Selected passage:

[PATCH v2] KVM: x86: do not go through vcpu in __get_kvmclock

kvm.vger.kernel.org archive mirror
 help / color / mirror / Atom feed

* [PATCH v2] KVM: x86: do not go through vcpu in __get_kvmclock_ns
@ 2016-11-14 17:51 Paolo Bonzini
  2016-11-16 16:10 ` Radim Krčmář
  0 siblings, 1 reply; 4+ messages in thread
From: Paolo Bonzini @ 2016-11-14 17:51 UTC (permalink / raw)
  To: linux-kernel, kvm; +Cc: rkrcmar, mtosatti

Going through the first VCPU is wrong if you follow a KVM_SET_CLOCK with
a KVM_GET_CLOCK immediately after, without letting the VCPU run and
call kvm_guest_time_update.

To fix this, compute the kvmclock value ourselves, using the master
clock (tsc, nsec) pair as the base and the host CPU frequency as
the scale.

Requests:
[1] Repeat the part of the KVM patch message that opens with the words containing "kvm.vger.kernel.org archive mirror" and closes with "call kvm_guest_time_update.".
[2] List every recipient named on the To and Cc lines of the KVM patch message.

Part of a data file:
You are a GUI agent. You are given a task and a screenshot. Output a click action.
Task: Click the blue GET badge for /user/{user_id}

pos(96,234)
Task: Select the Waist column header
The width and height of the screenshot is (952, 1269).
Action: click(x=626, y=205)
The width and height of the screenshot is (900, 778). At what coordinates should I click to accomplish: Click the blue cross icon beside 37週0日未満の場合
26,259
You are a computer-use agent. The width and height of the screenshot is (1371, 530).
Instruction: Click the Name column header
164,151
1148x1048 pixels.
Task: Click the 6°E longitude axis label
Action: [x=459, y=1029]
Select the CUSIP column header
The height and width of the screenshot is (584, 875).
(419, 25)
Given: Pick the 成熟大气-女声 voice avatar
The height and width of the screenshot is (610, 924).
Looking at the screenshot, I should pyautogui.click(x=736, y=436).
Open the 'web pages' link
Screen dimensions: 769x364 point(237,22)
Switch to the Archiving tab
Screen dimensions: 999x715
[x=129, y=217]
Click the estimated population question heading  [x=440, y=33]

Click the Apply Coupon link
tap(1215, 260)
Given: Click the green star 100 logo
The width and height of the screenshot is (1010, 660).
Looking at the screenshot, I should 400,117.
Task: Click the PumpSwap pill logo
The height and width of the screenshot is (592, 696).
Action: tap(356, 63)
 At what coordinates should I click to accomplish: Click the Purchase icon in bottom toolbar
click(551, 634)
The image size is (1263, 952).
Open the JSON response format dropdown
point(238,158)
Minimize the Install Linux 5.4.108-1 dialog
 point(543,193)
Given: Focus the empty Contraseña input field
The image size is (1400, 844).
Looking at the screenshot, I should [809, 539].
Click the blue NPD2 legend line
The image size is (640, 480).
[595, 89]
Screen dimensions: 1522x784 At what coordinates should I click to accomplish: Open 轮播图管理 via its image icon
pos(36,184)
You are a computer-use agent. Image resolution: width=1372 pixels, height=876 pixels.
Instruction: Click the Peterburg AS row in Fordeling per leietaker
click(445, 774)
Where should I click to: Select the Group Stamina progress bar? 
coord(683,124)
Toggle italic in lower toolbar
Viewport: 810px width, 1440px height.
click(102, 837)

Solutions for each task:
[1]
kvm.vger.kernel.org archive mirror
 help / color / mirror / Atom feed

* [PATCH v2] KVM: x86: do not go through vcpu in __get_kvmclock_ns
@ 2016-11-14 17:51 Paolo Bonzini
  2016-11-16 16:10 ` Radim Krčmář
  0 siblings, 1 reply; 4+ messages in thread
From: Paolo Bonzini @ 2016-11-14 17:51 UTC (permalink / raw)
  To: linux-kernel, kvm; +Cc: rkrcmar, mtosatti

Going through the first VCPU is wrong if you follow a KVM_SET_CLOCK with
a KVM_GET_CLOCK immediately after, without letting the VCPU run and
call kvm_guest_time_update.

[2] linux-kernel, kvm, rkrcmar, mtosatti